▶ [WHAT THE TASK REQUIRES] The answer must be one number: how many lines in the data below include the string "icon".
━━━━━ DATA EXTRACT
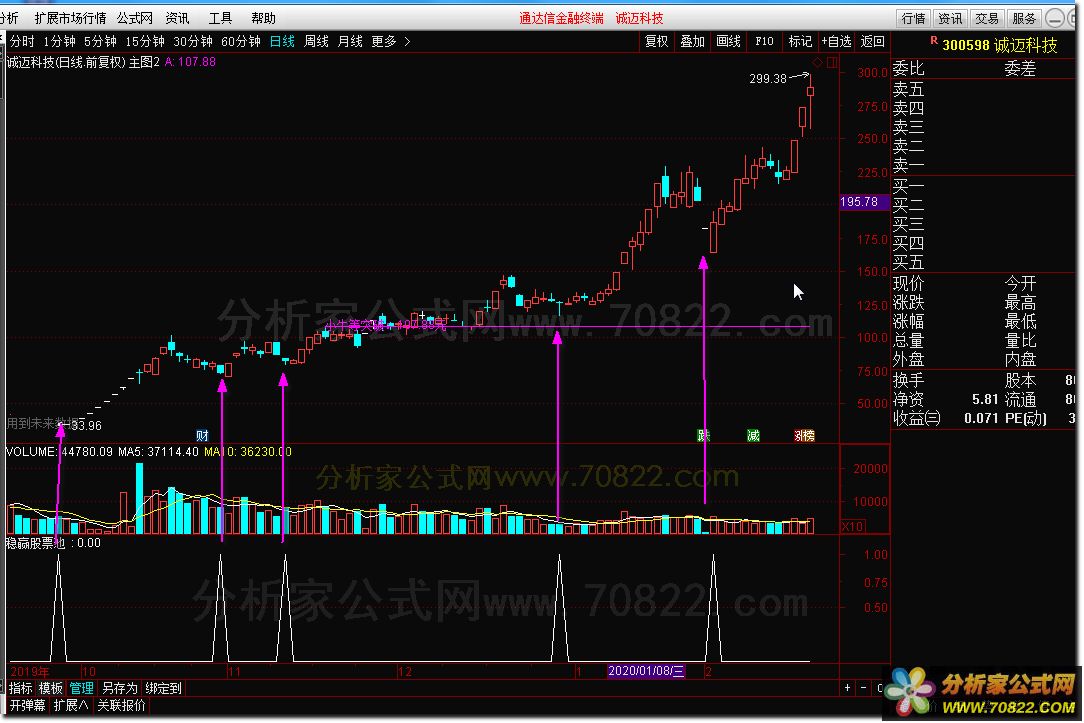
Task: Click the 减 marker below the chart
Action: [753, 435]
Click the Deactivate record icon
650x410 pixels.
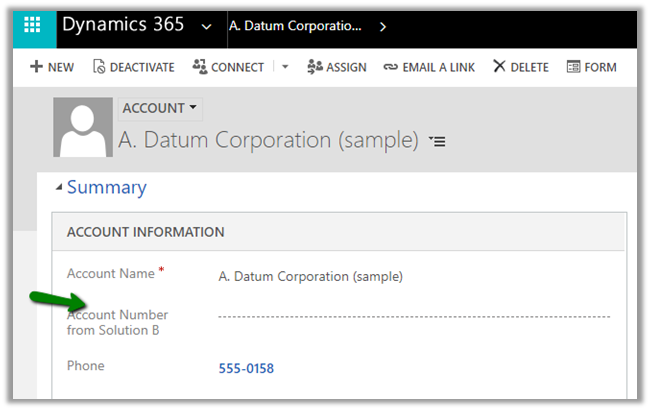coord(99,67)
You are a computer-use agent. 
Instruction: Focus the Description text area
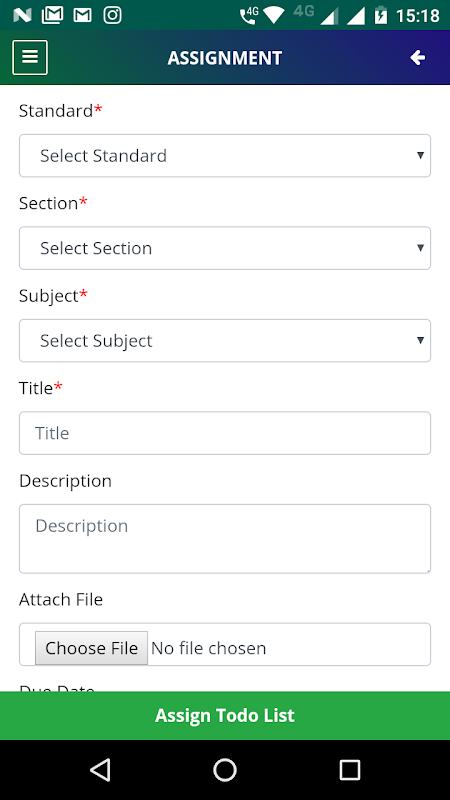[x=225, y=539]
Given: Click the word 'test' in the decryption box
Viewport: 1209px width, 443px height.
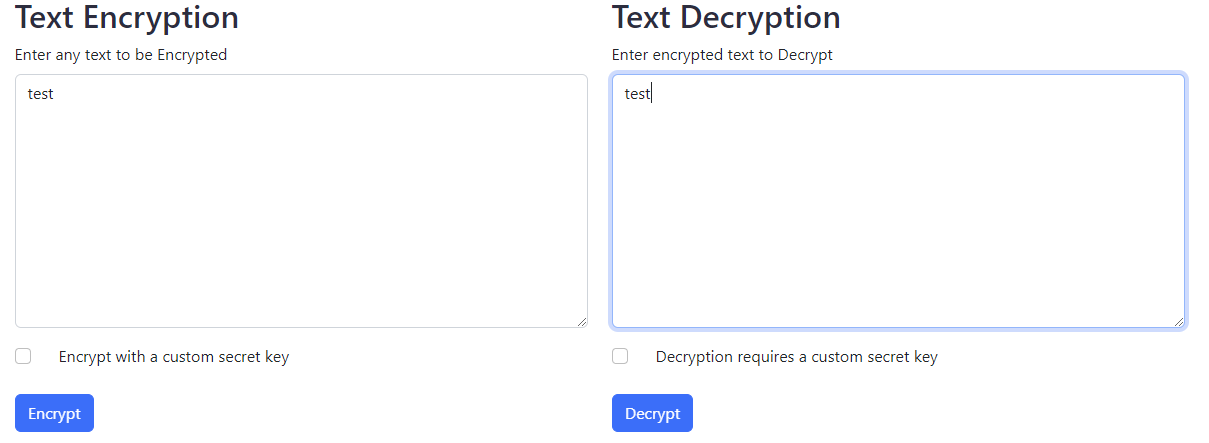Looking at the screenshot, I should pyautogui.click(x=637, y=94).
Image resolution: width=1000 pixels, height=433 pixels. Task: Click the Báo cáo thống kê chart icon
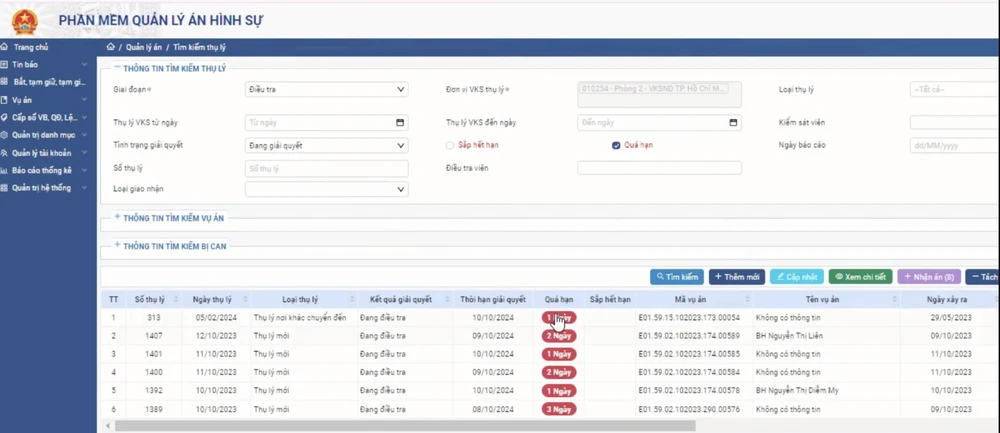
━━━━━━━━━━
▶ [RESULT OF THIS EXERCISE] 2